Le peu de sensualité n'y prête pas aux sourires : « Eh bien ! si l'hiver, tu étais enfermé dans des pièces pareilles, pleines de courants d'air, chauffées au coke, éclairées dès deux heures de l'après-midi, par des becs de gaz, pendus si bas, qu'ils vous brûlent et vous font tomber les cheveux, si tu étouffais, l'été, au milieu de tout un monde qui se déshabille pour se mettre à l'aise, tire les nénés de son corsage et les soupèse afin de voir qui les a les plus gros et les plus fermes, si tu avais à supporter aussi trois ou quatre mois de morte-saison, tu verrais qu'il n'y a vraiment pas de quoi rire. »

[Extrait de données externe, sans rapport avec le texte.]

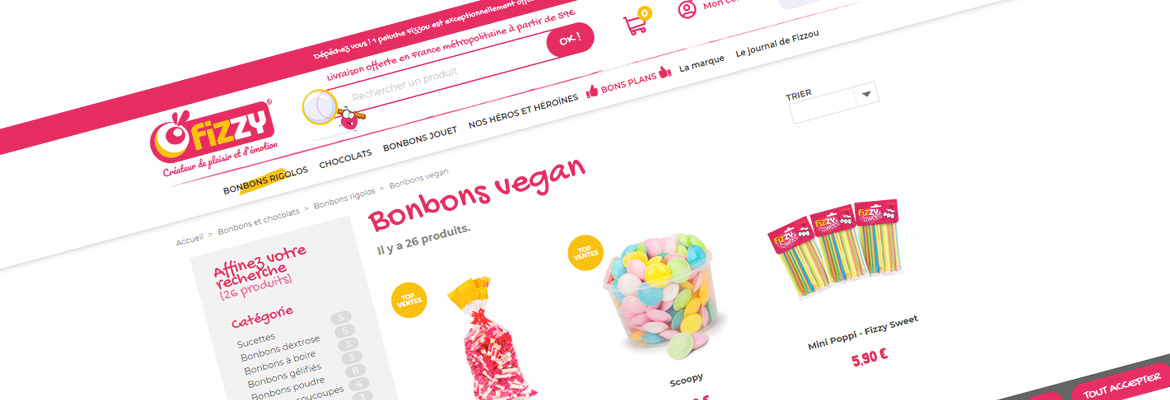Click thumbs-up icon right of Bons Plans

tap(665, 73)
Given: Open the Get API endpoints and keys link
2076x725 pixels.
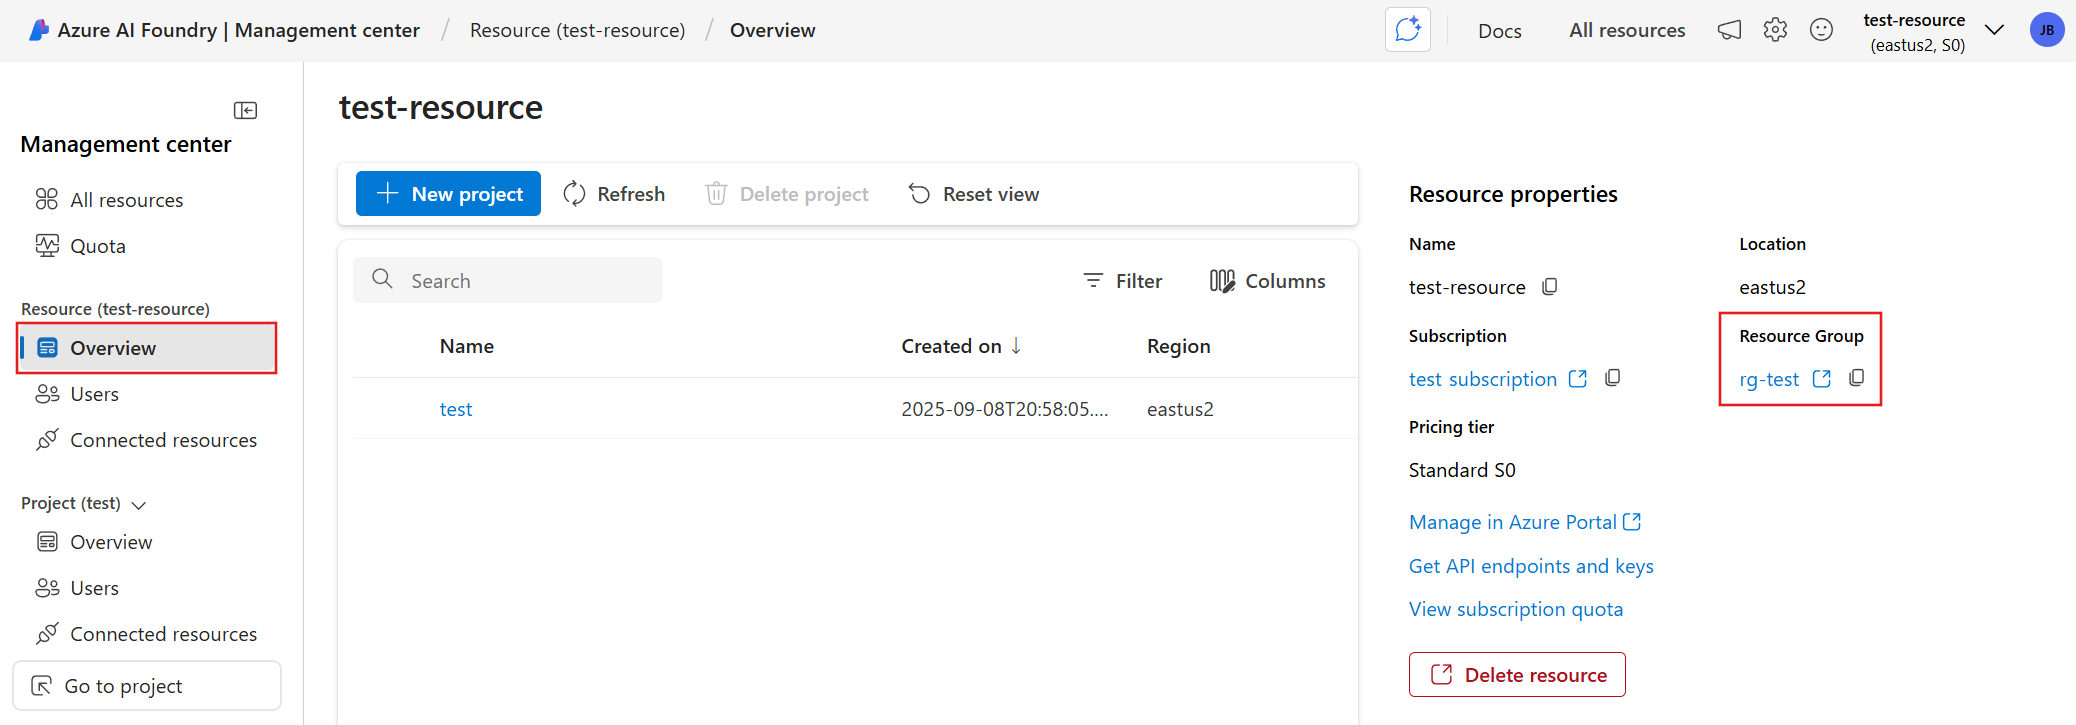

Alors pour ceux qui posaient au misanthrope il y a 20 ans, parce que cela faisait chic, mais qui le sont devenus aujourd'hui, sous les cognées du monde contemporain, il reste Huysmans (et quelques autres). En Ménage, n'est peut-être pas son meilleur, mais c'est toujours moins idiot que de nager avec les dauphins ou d'aller voir la baleine bleue et l'aurore boréale, après 12h d'avion et le plateau végétarien de rigueur. Les bucket lists vous donnent envie de vomir ? le boum-boum primaire des autoradios vous a dégouté de la musique ? Les automobilistes, dégouté d'être piéton et les piétons, de conduire. L'homme d'hier vous a rendu féministe ? La féministe d'aujourd'hui a fait de vous un misogyne ? La mondialisation vous a rendu xénophobe ? L'inculture, le désintérêt, l'ignorance crasse où sombre l'Occident ne vous a toujours pas (!) rendu fan du Japon ? Alors pour vous, il y a encore Huysmans. C'est-à-dire d'excellentes raisons d'être horrifié de l'humanité, mais de l'être avec style, et le panache du dandy qui plane au-dessus de la masse.